Accuracy Matters: Selecting a Lot-Based Cost Improvement Curve

There are two commonly used cost improvement curve theories: unit cost theory and cumulative average cost theory. Ideally, analysts develop the cost improvement curve by analyzing unit cost data. However, it is common that instead of unit costs, analysts must develop the cost improvement curve from lot cost data. An essential step in this process is to estimate the theoretical lot midpoints for each lot, to proceed with the curve-fitting process. Lot midpoints are generally associated with unit cost theory, where the midpoint is always within the lot. The more general lot plot point term is used in the context of both the unit cost and cumulative average cost theories. Many research papers have been published on cost improvement curves, including several that discuss estimating the lot midpoint. A two-term formula has traditionally been used as a useful approximation to derive the lot total cost, as well as the lot midpoint under unit cost theory (see SCEA, 2002–2011; CEBoK, Module 7). There is, however, a more accurate six-term formula to better approximate the lot total cost and lot midpoint.

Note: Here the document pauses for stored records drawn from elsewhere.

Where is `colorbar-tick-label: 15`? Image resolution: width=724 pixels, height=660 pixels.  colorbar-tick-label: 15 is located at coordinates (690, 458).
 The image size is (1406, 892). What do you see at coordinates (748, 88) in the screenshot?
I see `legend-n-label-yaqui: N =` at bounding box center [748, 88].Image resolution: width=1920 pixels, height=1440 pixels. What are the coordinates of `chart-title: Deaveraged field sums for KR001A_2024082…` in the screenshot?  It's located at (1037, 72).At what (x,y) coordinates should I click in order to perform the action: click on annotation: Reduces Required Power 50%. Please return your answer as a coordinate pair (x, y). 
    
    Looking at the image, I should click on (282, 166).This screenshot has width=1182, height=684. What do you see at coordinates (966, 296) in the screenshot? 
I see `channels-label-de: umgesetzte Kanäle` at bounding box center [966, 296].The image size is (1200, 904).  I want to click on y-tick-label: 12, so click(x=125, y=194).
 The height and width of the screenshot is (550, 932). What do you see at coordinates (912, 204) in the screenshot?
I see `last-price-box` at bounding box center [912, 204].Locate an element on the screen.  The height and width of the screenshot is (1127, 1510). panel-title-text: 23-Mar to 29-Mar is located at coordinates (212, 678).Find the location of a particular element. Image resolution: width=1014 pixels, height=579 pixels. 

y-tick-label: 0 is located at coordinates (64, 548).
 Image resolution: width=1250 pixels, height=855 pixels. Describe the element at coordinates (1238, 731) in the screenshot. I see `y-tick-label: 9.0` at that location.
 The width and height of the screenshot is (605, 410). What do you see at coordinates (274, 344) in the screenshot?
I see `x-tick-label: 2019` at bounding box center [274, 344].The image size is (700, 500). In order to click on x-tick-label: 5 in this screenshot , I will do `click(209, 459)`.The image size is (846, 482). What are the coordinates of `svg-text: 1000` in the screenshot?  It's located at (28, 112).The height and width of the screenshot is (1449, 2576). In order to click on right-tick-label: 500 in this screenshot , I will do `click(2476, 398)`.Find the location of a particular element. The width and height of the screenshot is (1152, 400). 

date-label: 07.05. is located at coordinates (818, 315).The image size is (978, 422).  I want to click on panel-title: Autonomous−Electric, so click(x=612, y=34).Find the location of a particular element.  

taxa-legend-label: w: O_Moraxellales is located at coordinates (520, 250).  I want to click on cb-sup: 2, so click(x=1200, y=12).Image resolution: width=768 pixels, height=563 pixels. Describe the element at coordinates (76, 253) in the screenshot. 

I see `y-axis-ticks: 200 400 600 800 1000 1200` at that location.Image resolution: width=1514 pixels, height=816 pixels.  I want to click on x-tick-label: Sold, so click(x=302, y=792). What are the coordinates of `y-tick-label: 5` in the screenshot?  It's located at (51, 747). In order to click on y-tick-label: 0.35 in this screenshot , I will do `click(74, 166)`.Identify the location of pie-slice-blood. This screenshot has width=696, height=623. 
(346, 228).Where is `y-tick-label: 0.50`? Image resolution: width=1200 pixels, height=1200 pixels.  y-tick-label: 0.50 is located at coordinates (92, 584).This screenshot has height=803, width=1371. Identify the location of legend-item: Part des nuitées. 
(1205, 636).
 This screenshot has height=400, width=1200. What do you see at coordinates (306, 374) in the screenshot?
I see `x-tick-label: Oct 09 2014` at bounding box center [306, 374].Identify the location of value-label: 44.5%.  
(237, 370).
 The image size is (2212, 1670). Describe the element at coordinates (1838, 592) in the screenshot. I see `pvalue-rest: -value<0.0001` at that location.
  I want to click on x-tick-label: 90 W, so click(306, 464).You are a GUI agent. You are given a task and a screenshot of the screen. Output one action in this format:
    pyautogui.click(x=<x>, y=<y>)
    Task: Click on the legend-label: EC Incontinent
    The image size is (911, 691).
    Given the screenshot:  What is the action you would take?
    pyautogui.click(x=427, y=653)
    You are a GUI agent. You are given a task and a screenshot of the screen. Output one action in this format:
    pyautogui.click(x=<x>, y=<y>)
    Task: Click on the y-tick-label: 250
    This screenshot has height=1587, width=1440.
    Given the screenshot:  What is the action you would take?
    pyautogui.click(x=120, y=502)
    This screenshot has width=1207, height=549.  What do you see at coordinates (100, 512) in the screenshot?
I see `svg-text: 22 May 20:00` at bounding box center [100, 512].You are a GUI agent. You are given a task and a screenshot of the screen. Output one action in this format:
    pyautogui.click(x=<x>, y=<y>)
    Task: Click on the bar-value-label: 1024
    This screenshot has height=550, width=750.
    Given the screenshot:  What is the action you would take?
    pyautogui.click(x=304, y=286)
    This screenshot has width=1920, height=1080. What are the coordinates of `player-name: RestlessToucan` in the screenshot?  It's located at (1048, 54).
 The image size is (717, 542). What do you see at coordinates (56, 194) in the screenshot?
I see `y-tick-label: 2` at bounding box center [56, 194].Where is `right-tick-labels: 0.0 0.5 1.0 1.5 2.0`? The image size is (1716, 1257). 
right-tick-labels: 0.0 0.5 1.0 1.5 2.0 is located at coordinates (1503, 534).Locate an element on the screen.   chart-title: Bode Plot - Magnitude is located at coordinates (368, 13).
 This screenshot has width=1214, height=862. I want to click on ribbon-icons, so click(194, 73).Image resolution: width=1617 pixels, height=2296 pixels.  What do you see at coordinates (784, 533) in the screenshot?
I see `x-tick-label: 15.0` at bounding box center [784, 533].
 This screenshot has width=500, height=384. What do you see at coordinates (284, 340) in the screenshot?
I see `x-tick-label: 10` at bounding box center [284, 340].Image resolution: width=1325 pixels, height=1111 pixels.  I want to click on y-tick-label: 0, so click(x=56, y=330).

This increase in accuracy may be substantial for high-cost items or an aggregated estimate, consisting of many cost improvement curve-related items. The more accurate formula can also impact cost uncertainty analysis results, especially when thousands of iterations are performed. This article describes how to derive and use lot plot points for both the unit cost and cumulative average cost theories. We describe how the analyst can use lot plot points to construct prediction intervals for cost uncertainty analysis. This approach is more efficient and appropriate than using the unit cost curve directly. In addition, this article will (1) detail an iterative, two-step regression method to implement the six-term formula, (2) describe the advantages of generating the lot plot points for cost improvement curves, (3) recommend an iterative (not direct) approach to fit a cost improvement curve under cumulative average theory, and (4) compare cost improvement curves derived using the two-step regression method with cost improvement curves generated by the simultaneous minimization process. Different error term assumptions and realistic examples are also discussed. In the example section, we show why the goodness-of-fit measures alone should not be used for selecting a best model, especially when either the fit spaces or the dependent variables are different.